With the Human Genome Project came the promise of a future of personalized medicine, but for most diseases, including cancer, this utopian ideal has remained a distant hope. However, studies that identify genetic classifiers that can be used to further our understanding of disease progression and more accurately stratify patients into clinically relevant subtypes are increasing (see p493 for an example). Indeed, advances in breast cancer research seem to typify these developments: the Food and Drug Administration in the United States has approved the use of the genetic classifier MammaPrint in patients with early stage breast cancer. However, the MammaPrint signature still requires full validation and, as discussed by Sotiriou and Piccart on page 545, moving such signatures into the clinic is likely to require substantial investment and collaboration.

The power of multi-institution collaboration in the study of genetic disease was shown in a study published in Nature on 7 June 2007 by the Wellcome Trust Case Control Consortium (WTCCC). They reported the identification of 24 genetic variants associated with seven common human diseases; research that has been hailed as a 'new dawn' in disease genetics. However, the promise of genetic profiling is not without ethical concerns.
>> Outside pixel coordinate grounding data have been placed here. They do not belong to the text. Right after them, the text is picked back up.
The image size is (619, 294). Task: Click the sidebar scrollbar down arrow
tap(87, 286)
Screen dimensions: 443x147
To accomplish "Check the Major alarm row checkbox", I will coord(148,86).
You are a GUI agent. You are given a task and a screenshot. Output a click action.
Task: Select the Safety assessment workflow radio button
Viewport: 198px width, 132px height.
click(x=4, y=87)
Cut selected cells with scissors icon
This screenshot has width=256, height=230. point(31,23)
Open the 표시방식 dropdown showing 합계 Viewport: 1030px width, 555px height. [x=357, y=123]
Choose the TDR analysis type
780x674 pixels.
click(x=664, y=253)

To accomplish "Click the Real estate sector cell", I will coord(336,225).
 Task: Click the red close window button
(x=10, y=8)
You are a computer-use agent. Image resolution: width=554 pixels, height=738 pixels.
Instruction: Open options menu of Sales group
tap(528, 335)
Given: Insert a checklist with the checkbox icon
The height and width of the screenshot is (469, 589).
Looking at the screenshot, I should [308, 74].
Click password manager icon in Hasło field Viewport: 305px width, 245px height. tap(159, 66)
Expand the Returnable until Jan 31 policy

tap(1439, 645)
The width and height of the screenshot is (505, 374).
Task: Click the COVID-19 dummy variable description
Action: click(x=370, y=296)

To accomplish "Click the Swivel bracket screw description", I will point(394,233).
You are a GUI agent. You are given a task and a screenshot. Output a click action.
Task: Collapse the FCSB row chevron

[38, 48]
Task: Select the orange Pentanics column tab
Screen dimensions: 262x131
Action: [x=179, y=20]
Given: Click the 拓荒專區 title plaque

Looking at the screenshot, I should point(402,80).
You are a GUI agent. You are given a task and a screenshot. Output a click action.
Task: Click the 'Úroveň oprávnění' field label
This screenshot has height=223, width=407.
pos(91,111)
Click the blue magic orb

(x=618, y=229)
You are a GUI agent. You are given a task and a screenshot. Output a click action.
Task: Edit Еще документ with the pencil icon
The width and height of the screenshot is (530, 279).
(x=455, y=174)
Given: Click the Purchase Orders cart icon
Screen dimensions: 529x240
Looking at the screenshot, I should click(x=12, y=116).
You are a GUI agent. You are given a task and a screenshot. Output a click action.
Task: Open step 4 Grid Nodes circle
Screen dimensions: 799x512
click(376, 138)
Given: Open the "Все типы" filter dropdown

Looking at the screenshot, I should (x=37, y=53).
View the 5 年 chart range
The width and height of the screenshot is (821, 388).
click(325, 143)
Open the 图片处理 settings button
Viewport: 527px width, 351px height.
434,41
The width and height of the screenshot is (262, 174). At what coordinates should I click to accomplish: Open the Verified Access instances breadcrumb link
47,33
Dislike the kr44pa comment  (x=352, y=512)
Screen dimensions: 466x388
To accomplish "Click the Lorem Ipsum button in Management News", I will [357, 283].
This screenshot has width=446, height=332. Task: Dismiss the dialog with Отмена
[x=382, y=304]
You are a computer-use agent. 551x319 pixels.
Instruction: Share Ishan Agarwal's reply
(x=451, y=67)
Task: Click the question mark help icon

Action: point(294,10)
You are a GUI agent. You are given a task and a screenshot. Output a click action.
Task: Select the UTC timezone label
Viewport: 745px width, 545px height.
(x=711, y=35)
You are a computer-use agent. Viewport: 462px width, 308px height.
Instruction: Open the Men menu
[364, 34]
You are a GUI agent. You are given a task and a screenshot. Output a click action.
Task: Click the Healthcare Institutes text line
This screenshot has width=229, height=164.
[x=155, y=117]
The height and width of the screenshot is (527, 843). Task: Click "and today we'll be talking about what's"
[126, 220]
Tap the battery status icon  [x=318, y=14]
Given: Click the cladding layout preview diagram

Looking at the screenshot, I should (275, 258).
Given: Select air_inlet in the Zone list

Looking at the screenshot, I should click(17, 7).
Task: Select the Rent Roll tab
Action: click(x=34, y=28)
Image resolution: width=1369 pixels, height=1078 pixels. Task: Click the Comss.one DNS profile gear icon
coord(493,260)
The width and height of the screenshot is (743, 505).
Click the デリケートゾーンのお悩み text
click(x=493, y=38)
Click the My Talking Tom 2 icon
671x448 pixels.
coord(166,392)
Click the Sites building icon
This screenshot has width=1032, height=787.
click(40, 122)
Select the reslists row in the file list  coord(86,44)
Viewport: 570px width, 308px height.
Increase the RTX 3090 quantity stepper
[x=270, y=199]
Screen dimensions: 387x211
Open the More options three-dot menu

Whenever new predisposition genes or gene signatures are identified they bring with them both hope and fear for patients. How will this information be used? To develop new improved screening and drug treatments, or to identify and discriminate against people who have an increased risk of developing a disease? Although we need to continue our search for mutations that increase the likelihood of illness in later life, we must also ensure that legislation is in place to protect individuals whose genes denote an increased chance of developing a disease such as cancer.